= Work instruction =
Read the listing below and copy out each line where the word "agent" occurs.

= Given data =
=== Section Start ===
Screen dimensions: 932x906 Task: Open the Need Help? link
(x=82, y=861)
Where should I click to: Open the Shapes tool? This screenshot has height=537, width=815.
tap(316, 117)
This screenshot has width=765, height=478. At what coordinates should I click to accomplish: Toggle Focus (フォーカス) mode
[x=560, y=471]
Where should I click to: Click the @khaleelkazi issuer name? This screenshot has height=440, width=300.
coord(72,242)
=== Section End ===
=== Section Start ===
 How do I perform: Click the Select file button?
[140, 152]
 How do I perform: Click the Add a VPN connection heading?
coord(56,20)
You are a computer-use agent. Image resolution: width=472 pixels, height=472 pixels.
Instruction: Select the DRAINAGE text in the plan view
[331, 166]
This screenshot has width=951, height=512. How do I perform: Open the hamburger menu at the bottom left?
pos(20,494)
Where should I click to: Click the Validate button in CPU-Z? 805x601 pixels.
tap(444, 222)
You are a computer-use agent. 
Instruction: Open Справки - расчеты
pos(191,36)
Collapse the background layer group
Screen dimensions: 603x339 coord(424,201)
=== Section End ===
=== Section Start ===
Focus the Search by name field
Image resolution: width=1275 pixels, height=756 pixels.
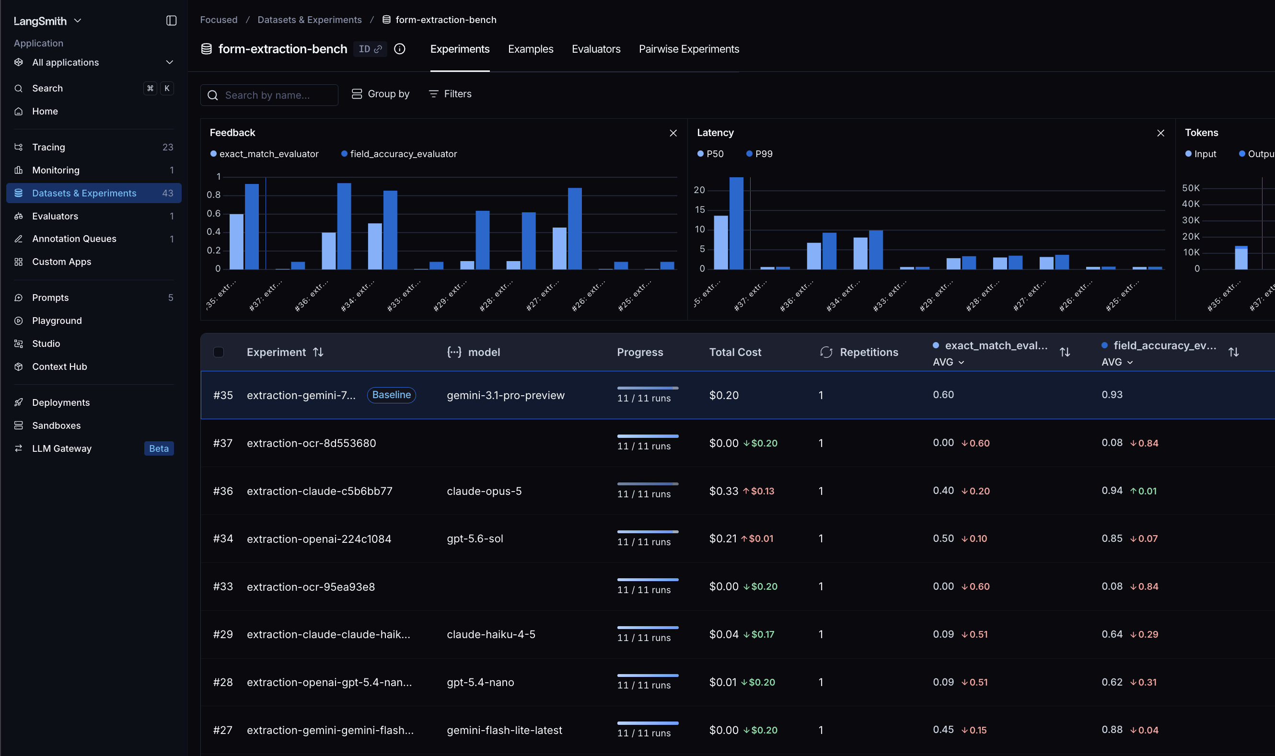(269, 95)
=== Section End ===
= Finished exercise =
You are a computer-use agent. Image resolution: width=472 pixels, height=472 pixels.
You are a computer-use agent. 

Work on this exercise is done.